== Task directions ==
A word-for-word repeat of the records below is what this calls for.

== Material for this exercise ==
▼

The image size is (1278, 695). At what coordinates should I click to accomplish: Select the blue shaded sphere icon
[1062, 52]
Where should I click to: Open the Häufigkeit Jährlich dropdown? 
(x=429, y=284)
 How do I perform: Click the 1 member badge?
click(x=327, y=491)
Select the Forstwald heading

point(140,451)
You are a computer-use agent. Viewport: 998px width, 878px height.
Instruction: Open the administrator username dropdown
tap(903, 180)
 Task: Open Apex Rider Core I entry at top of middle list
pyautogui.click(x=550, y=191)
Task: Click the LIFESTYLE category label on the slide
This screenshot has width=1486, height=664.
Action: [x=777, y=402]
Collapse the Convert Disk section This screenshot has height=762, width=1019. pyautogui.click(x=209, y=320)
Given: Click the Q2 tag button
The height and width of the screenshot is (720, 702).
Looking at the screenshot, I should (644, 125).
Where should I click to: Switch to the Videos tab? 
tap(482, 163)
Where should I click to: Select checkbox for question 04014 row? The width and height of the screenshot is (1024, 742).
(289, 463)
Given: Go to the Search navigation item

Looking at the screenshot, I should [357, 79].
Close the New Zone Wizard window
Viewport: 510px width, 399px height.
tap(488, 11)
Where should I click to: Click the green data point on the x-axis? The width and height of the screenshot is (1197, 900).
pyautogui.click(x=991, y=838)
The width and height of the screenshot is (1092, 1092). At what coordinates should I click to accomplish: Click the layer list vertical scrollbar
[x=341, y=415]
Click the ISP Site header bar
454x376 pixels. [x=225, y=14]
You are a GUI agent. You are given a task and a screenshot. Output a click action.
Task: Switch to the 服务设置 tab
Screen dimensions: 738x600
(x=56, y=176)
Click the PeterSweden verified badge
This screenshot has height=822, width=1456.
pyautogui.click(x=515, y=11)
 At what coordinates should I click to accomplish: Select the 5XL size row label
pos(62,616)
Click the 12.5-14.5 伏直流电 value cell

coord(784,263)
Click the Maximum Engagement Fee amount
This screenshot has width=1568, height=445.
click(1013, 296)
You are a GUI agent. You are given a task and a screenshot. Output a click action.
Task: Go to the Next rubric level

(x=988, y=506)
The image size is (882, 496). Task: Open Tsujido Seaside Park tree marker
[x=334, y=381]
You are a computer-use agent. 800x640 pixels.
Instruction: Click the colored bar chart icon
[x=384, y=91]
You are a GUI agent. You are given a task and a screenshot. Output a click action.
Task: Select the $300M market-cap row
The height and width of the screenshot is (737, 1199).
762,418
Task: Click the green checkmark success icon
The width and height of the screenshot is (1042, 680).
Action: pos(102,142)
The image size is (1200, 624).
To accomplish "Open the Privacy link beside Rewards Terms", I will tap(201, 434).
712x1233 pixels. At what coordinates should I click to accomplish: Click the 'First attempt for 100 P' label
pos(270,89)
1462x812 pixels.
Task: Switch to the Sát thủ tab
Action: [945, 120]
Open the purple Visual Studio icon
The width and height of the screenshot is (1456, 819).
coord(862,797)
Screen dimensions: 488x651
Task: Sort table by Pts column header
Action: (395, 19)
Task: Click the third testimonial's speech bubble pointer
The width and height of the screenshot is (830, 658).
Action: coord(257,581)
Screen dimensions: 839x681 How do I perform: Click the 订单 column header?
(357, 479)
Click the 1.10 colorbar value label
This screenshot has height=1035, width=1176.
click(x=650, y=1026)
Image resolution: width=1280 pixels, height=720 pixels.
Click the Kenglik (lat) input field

▲

== Written response ==
The image size is (1278, 695). At what coordinates should I click to accomplish: Select the blue shaded sphere icon
[1062, 52]
Where should I click to: Open the Häufigkeit Jährlich dropdown? 
(x=429, y=284)
 How do I perform: Click the 1 member badge?
click(x=327, y=491)
Select the Forstwald heading

point(140,451)
You are a computer-use agent. Viewport: 998px width, 878px height.
Instruction: Open the administrator username dropdown
tap(903, 180)
 Task: Open Apex Rider Core I entry at top of middle list
pyautogui.click(x=550, y=191)
Task: Click the LIFESTYLE category label on the slide
This screenshot has width=1486, height=664.
Action: [x=777, y=402]
Collapse the Convert Disk section This screenshot has height=762, width=1019. pyautogui.click(x=209, y=320)
Given: Click the Q2 tag button
The height and width of the screenshot is (720, 702).
Looking at the screenshot, I should (644, 125).
Where should I click to: Switch to the Videos tab? 
tap(482, 163)
Where should I click to: Select checkbox for question 04014 row? The width and height of the screenshot is (1024, 742).
(289, 463)
Given: Go to the Search navigation item

Looking at the screenshot, I should [357, 79].
Close the New Zone Wizard window
Viewport: 510px width, 399px height.
tap(488, 11)
Where should I click to: Click the green data point on the x-axis? The width and height of the screenshot is (1197, 900).
pyautogui.click(x=991, y=838)
The width and height of the screenshot is (1092, 1092). At what coordinates should I click to accomplish: Click the layer list vertical scrollbar
[x=341, y=415]
Click the ISP Site header bar
454x376 pixels. [x=225, y=14]
You are a GUI agent. You are given a task and a screenshot. Output a click action.
Task: Switch to the 服务设置 tab
Screen dimensions: 738x600
(x=56, y=176)
Click the PeterSweden verified badge
This screenshot has height=822, width=1456.
pyautogui.click(x=515, y=11)
 At what coordinates should I click to accomplish: Select the 5XL size row label
pos(62,616)
Click the 12.5-14.5 伏直流电 value cell

coord(784,263)
Click the Maximum Engagement Fee amount
This screenshot has width=1568, height=445.
click(1013, 296)
You are a GUI agent. You are given a task and a screenshot. Output a click action.
Task: Go to the Next rubric level

(x=988, y=506)
The image size is (882, 496). Task: Open Tsujido Seaside Park tree marker
[x=334, y=381]
You are a computer-use agent. 800x640 pixels.
Instruction: Click the colored bar chart icon
[x=384, y=91]
You are a GUI agent. You are given a task and a screenshot. Output a click action.
Task: Select the $300M market-cap row
The height and width of the screenshot is (737, 1199).
762,418
Task: Click the green checkmark success icon
The width and height of the screenshot is (1042, 680).
Action: pos(102,142)
The image size is (1200, 624).
To accomplish "Open the Privacy link beside Rewards Terms", I will tap(201, 434).
712x1233 pixels. At what coordinates should I click to accomplish: Click the 'First attempt for 100 P' label
pos(270,89)
1462x812 pixels.
Task: Switch to the Sát thủ tab
Action: [945, 120]
Open the purple Visual Studio icon
The width and height of the screenshot is (1456, 819).
coord(862,797)
Screen dimensions: 488x651
Task: Sort table by Pts column header
Action: (395, 19)
Task: Click the third testimonial's speech bubble pointer
The width and height of the screenshot is (830, 658).
Action: coord(257,581)
Screen dimensions: 839x681 How do I perform: Click the 订单 column header?
(357, 479)
Click the 1.10 colorbar value label
This screenshot has height=1035, width=1176.
click(x=650, y=1026)
Image resolution: width=1280 pixels, height=720 pixels.
Click the Kenglik (lat) input field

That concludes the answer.